Cassiano Antico

Uma canção desafinada contra as dores da filha no meio da noite

 
Rega as tuas plantas/Ama as tuas rosas/ O resto é a sombra/De árvores alheias
-- Ricardo Reis/Fernando Pessoa

Os planos são abertos, a cor é de terra, as pessoas tem sede, eu não tenho pressa, o vermelho, o vermelho é o boné em destaque. Estou no "Paris, Texas", do Wim Wenders.

Foto: Divulgação
Cena de Paris, Texas
Cena de "Paris, Texas"

Fui gerado num ato de amor, também. Tenho certeza disso. Uma das poucas certezas que tenho nessa vida. E minhas filhas também foram. Se pudesse, também compraria aquele pedaço de deserto pra mim e pra minha família. Jogaria bolas de gude com minhas meninas. Sem fotografia.

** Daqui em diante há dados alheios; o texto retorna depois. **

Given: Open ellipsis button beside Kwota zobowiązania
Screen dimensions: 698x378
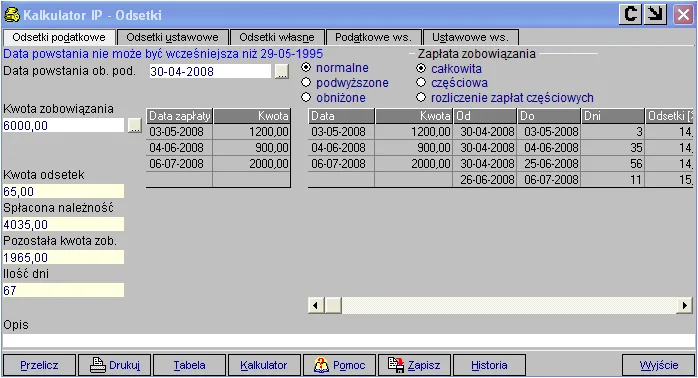Looking at the screenshot, I should point(134,125).
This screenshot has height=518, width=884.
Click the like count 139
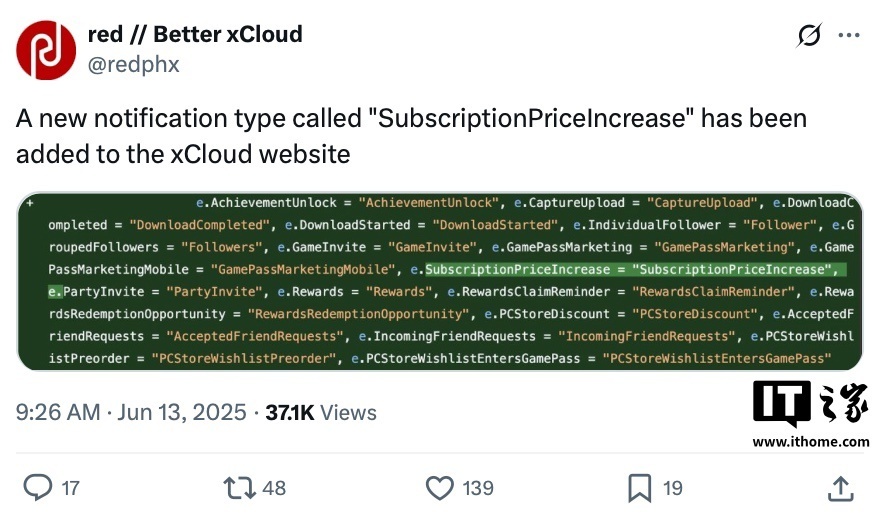478,487
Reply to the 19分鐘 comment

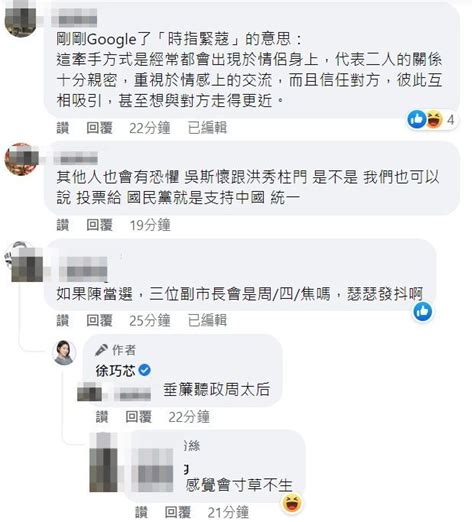point(99,225)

Poucos dias depois que Valentina saiu da maternidade, e estava em casa, teve cólicas terríveis, o minúsculo corpo humano se cortorcia de dor, agitava-se por clemência. E o meu sofria de impotência aguda. Tentamos de tudo, para aliviar o suplício de nossa filha. Mas pai de primeira viagem é igual  formiga: enxerga tudo gigante. E aquele bebê, tão pequeno, tão frágil, cabia na palma da minha mão.

Fizemos massagem em sua barriga, ligamos pro pediatra (que dizia que era normal), nós a colocamos de bruços. Ju, nocauteada pela exaustão, levou um soco do sono. Fiquei com minha filha. Minha filha que foi desejada, gerada com amor - como o personagem do Wim Wenders -, que encanou em comprar aquele pedaço de deserto, nos Estados Unidos, chamado Paris Texas - que não tinha nada além de pedras e areia -, mas foi justamente alí, naquele lugar que não valia nada, que ele foi gerado. Gerado com amor!

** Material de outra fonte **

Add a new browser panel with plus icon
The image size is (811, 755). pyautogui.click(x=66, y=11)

Tal imagem tão forte e pungente me roubou o início do texto. Fui bem roubado. Então, peguei Valentina, abracei com todo cuidado do mundo, como se estive escrito em letras garrafais no pacote humano: "frágil", e comecei a andar com ela pela casa, mostrando meus vinis, meus livros, meus quadros, sussurrando com minha voz grave uma canção da banda The Stooges "In my room I want you here / Now we're gonna be face-to-face / And I'll lay right down in my favorite place."

Ela parou de chorar. Milagre? Não. Deve ter pensado assim: esse cara canta mal pra cacete. Virei o rosto de minha filha pra mim. E mergulhei de ponta em seus olhos. Ela me encarou. Pensei: não vai ser como um dogue alemão babão que se contentará com pipoca, ração e jogos na tv comigo.

Os olhos revelavam vontade própria. Como a gente era antes de nos borrarem os sentidos, antes de nos roubarem a alma. Seu rosto, apesar dos poucos dias de vida, já era muito expressivo. Vi todos alí: minha avó, minha mãe, bisavó, minhas tias italianas, Ju, os parentes russos da Ju, e uma ancestralidade de mulheres fortes rompendo grilhões. E alguém livre. Sem mácula.

Senti um arrepio na espinha de como quem entra em contato com a pureza, num mundo tão impuro, subitamente, e não sabe o que dizer, não tem o que dizer. E você, simplesmente, ama porque a força do amor te arrasta como uma tromba d'água. O amor te arranca máscaras. O amor te torna vulnerável. O amor te torna humano. O amor te salva. Uma epifania, como alguém que encontra a última peça do quebra-cabeças.

E vi aquela mãe do noticiário da tv que deu a vida pela filha. A enchente arrastava as duas, e, num gesto "sobrenatural", a mãe salva a filha antes de se entregar à violência da natureza e morrer. Morrer por amor. Quase entendi alguma coisa. "É, meus joelhos enfraqueceram" (The Doors). Não consigo dizer o que senti. Não inventaram palavras pra isso.

Da janela aberta mil estrelas davam boa noite pra Valentina. Agradeci a tudo e a todos, como uma oração. Lembro que tentei cantar: "Foi por medo de avião que eu segurei / pela primeira vez a tua mão" (Belchior). E eu que sempre tive medo de altura, dormi com uma paz no coração que nunca havia sentido antes. Barriga com barriga com minha filha. A dor havia ido embora sem se despedir.